One of the first obligations of the foreigner coming to China for any length of time is to get a Chinese name. In other countries the people do the best they can, vocally and stelographically, to reproduce the names we already possess; even Japan, by using one of her modern scripts, can write all the but the more L-ish Western patronymics so that they read noticeably like the original. But the Chinese have always insisted that the outside barbarian adapt himself to Chinese ways, rather than the topsyturvy reverse. Besides, Chinese is a monosyllabic language, and naturally any stranger who comes to the country must be translated into words of one syllable. Unfortunately, even syllables are limited among the ideographs available to the Celestial brush-wielder, and names which to our notion are obviously of one become polysyllabic, to say the least, before the Chinese translator gets through with them. The result is that they seldom bear even a family resemblance to the original, and the foreigner who can recognize his own Chinese name, whether written or spoken, is already in a fair way to become an accomplished Oriental philologist.
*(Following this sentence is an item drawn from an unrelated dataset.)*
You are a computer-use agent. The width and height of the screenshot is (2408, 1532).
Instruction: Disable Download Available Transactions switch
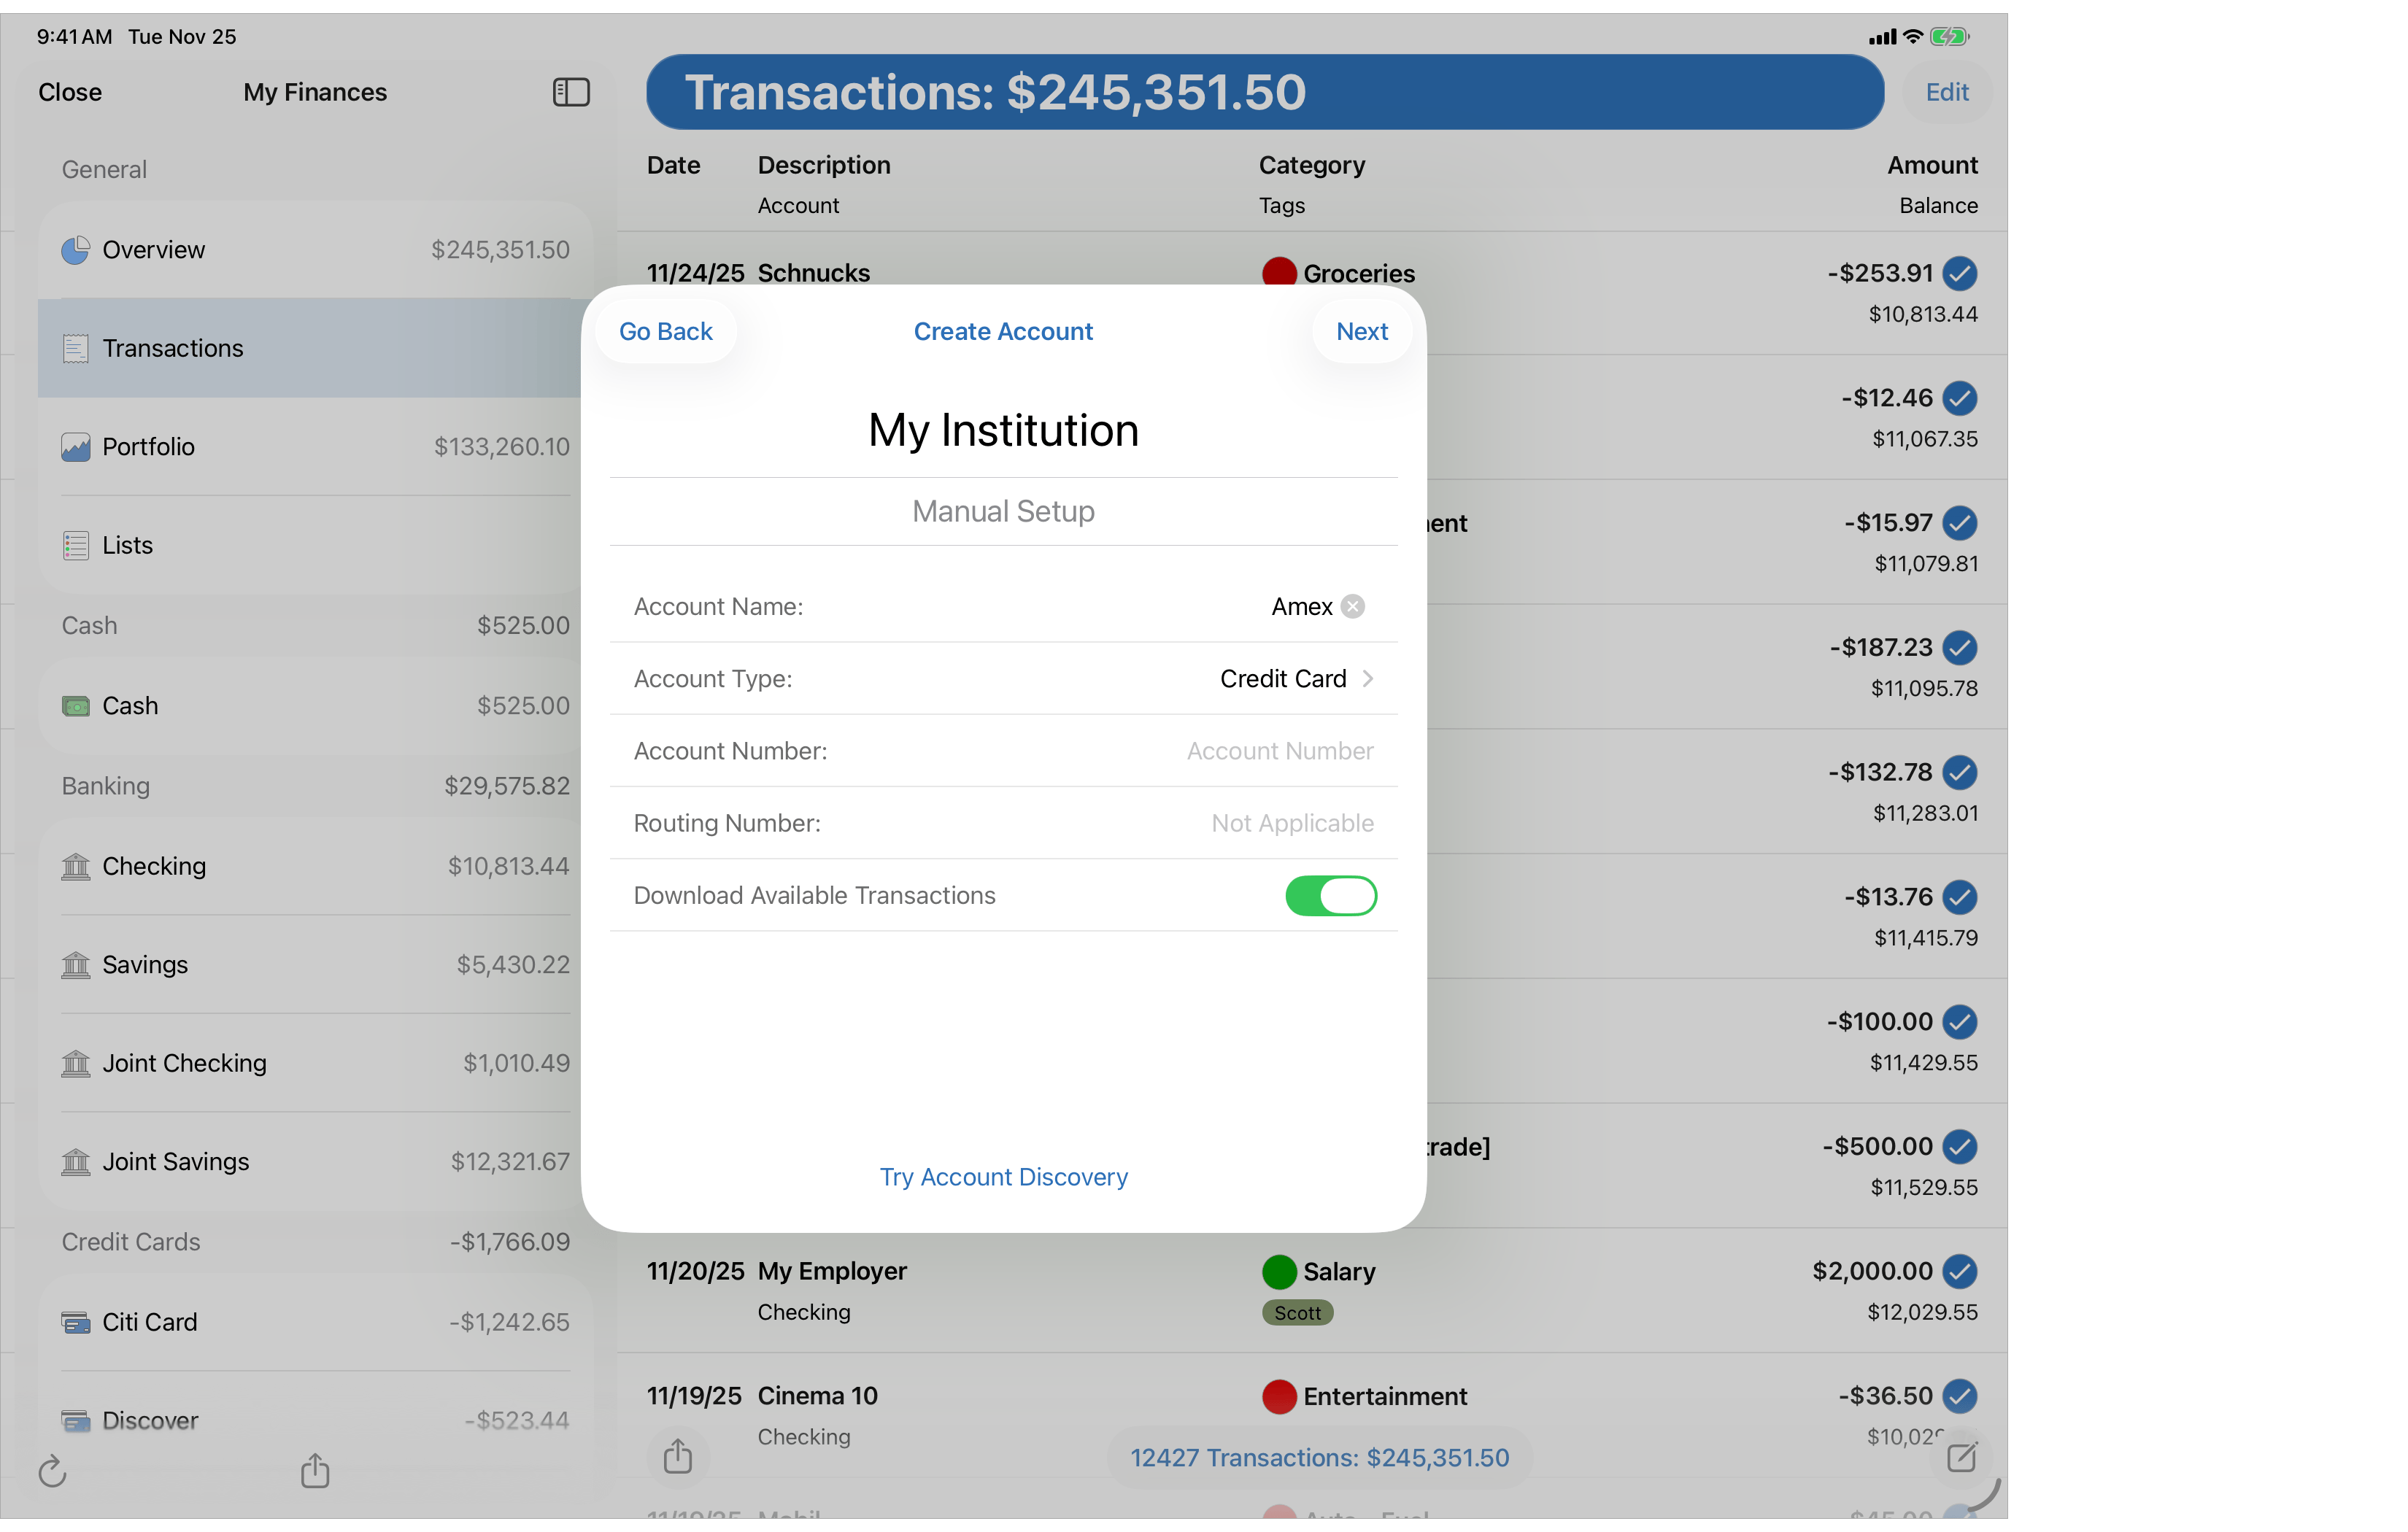tap(1331, 896)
Let me take my own name as an example. Except that it may be racially misleading, I have always considered it quite a tolerable name, not particularly difficult to pronounce, or to remember, by those who choose to do so, and unquestionably monosyllabic. Yet the Chinese scholar to whom it was submitted divided it at once into three syllables, like an expert taking apart an instrument one had always believed to be of one piece and returned it as “Feh Lan-kuh.” The first character stands for “extravagance,” but all the sting is taken out of that false and unjust start by the other two, which mean “orchid” and “self-control” respectively. Only three names are allowed in Chinese; therefore my given names in my own language were crowded into the discard. To the Chinese I am “Feh Hsien-sheng”—Mr. Extravagance; if they wish to go further and find out what particular form my wastefulness takes they respectfully inquire my honorable ming-tze, and are informed that my unworthy personal names are “Lan-kuh,” the Orchid with Self-control. The trouble is that almost any foreigner whose name begins with an F, or even with a Ph, is also Mr. Feh. There are a dozen of them within gunshot of us, surely a thousand in China, most of whose English names are not in the least like our own.